Des œuvres singulières pour commencer une collection
Des œuvres singulières pour commencer une collection
Par Roxana Azimi
La maison d’enchères Tajan organise le 30 janvier une vente dédiée à l’Art Brut, l’art naïf et la Neuve Invention. Une manière de mettre dans un même panier des artistes qui n’ont pas grand-chose en commun.
Adolf Wolfli (1864-1930), « Der Harzformige Nitnixa und Dohrh », crayons de couleur et crayons sur papier estimé entre 26 000 et 32 000 euros.
Théorisée en 1945 par l’artiste Jean Dubuffet, l’appellation Art Brut désigne des artistes singuliers supposés indemnes de toute culture. Une catégorie vaste, où l’on retrouve aussi bien des marginaux tenus pour fous, des autodidactes, des simples d’esprit tourmentés, mais aussi des créateurs très sophistiqués. Pour Jean Dubuffet, l’Art Brut devait échapper au marché. Ce dernier l’a pourtant rattrapé comme en témoigne l’enchère de 672 500 dollars (542 340 euros) décrochée par un dessin de l’Américain Henry Darger, dans la vente d’Art Brut de Christie’s le 19 janvier à New York.
Si les prix ont augmenté depuis dix ans, c’est que les collectionneurs d’art actuel se sont mis à la page. Le galeriste parisien Christian Berst le dit tout de go : 80 % de ses acheteurs viennent du monde de l’art contemporain. Pour autant en ventes publiques, le marché décolle plus difficilement de notre côté de l’Atlantique. Cela fait dix ans que Tajan organise régulièrement des ventes spécifiques. D’autres maisons, comme Cornette de Saint Cyr s’y sont aussi essayés. Avec un bonheur versatile, tant il est difficile de trouver des pièces importantes.
Une poignée d’œuvre qui sort du lot
Assez fourre-tout, la vente du 30 janvier Tajan n’échappe pas à la règle. « Ce n’est pas de qualité exceptionnelle, mais il y a de quoi commencer pour des nouveaux collectionneurs », commente sobrement Bruno Decharme, collectionneur lui-même.
Une poignée d’œuvres sort d’ailleurs du lot. C’est le cas de deux très beaux dessins au doigt de l’artiste suisse Louis Soutter, issus d’une collection privée, estimés chacun entre 80 000 et 100 000 euros. « Voir deux pièces de Soutter dans une même vente, ce n’est pas fréquent. Historiquement très peu de pièces au doigt circulent, et quand elles s’échangent c’est cher », remarque Christian Berst. Et d’ajouter : « Ces dessins réalisés au doigt sont les plus transgressifs. Un vrai rituel les accompagnait. Soutter les peignait nu, dans un état de transe. » En 2016, Christie’s avait cédé pour 265 500 euros un dessin de 1937, d’un format plus grand que ceux proposés chez Tajan.

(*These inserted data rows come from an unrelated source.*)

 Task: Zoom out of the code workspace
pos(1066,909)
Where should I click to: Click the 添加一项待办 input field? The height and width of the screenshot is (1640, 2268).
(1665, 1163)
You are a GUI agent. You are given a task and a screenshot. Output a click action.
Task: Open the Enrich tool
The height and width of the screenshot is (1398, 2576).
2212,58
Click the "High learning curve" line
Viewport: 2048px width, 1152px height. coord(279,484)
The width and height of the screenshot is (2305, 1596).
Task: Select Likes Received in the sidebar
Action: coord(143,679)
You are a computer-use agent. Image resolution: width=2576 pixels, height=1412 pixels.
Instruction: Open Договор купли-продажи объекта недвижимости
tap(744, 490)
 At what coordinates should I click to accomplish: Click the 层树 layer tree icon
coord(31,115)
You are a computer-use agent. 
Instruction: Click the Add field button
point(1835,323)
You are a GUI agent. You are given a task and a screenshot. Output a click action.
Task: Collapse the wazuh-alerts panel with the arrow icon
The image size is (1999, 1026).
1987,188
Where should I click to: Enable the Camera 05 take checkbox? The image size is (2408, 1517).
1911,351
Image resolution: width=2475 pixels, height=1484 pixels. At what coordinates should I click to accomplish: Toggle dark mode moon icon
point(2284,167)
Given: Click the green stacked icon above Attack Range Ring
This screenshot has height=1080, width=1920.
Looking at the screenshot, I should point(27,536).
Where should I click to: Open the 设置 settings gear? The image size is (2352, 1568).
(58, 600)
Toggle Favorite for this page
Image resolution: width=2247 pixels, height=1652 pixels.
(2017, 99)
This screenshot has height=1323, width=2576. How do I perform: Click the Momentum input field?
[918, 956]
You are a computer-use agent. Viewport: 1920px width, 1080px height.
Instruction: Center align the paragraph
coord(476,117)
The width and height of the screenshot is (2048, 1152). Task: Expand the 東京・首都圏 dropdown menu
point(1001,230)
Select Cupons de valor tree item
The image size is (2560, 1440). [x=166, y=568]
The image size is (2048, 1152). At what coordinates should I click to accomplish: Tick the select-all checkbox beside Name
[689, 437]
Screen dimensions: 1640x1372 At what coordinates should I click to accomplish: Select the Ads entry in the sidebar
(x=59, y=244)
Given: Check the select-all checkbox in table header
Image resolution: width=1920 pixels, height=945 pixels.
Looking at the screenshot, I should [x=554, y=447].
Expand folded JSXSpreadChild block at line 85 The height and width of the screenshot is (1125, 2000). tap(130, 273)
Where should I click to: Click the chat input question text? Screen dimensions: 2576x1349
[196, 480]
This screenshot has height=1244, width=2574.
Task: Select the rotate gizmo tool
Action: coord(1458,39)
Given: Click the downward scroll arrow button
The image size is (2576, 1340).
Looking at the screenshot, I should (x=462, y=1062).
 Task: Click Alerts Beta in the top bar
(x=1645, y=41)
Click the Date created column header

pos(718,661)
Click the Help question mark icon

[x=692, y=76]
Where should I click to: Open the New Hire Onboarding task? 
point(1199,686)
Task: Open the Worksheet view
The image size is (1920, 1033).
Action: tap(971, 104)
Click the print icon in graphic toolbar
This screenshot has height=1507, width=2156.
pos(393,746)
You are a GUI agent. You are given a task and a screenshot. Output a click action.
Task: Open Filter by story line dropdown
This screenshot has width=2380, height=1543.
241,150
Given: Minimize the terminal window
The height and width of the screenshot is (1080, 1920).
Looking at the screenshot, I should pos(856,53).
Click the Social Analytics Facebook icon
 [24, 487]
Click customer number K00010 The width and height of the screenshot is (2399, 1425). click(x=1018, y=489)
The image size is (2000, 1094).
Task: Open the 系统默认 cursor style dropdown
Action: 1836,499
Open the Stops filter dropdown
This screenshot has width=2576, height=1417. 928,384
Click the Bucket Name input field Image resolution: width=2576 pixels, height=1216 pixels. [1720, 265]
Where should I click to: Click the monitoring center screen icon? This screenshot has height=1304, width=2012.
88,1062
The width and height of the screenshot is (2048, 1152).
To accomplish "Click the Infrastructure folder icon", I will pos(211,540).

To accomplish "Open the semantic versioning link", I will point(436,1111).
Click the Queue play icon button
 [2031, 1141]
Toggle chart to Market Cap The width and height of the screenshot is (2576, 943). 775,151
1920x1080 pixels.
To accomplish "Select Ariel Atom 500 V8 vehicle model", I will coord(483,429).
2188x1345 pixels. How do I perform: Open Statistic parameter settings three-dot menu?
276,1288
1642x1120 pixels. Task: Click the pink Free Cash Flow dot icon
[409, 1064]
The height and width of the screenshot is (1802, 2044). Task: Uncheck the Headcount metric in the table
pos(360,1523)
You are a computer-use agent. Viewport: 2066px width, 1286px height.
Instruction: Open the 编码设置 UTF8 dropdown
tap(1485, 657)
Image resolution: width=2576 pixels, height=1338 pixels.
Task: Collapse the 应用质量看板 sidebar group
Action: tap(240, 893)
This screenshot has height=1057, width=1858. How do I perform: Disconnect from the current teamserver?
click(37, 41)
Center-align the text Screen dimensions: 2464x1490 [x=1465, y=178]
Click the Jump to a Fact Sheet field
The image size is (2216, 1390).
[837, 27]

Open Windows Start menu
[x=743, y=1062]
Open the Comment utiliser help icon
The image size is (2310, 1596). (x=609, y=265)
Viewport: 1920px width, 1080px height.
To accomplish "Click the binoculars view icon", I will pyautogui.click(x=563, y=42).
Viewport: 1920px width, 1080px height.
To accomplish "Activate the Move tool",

Louis Soutter (1871-1942), « Hote (diable s’asseyant) », encre sur papier, estimé entre 80 000 et 100 000 euros. / LEA GRYZE
La vente compte enfin plusieurs dessins des années 1980 de l’artiste autrichien Johann Fischer, estimés raisonnablement entre 1 500 et 2 000 euros. « Des dessins très proches des mêmes années se sont vendus entre 8 000 et 20 000 livres sterling [7 900 et 22 700 euros] dans la collection de David Bowie », remarque Christian Berst. Mais tout n’est pas du même tonneau, notamment la suite d’œuvres récentes d’André Robillard, qui ne rivalisent pas avec ses créations plus « historiques ».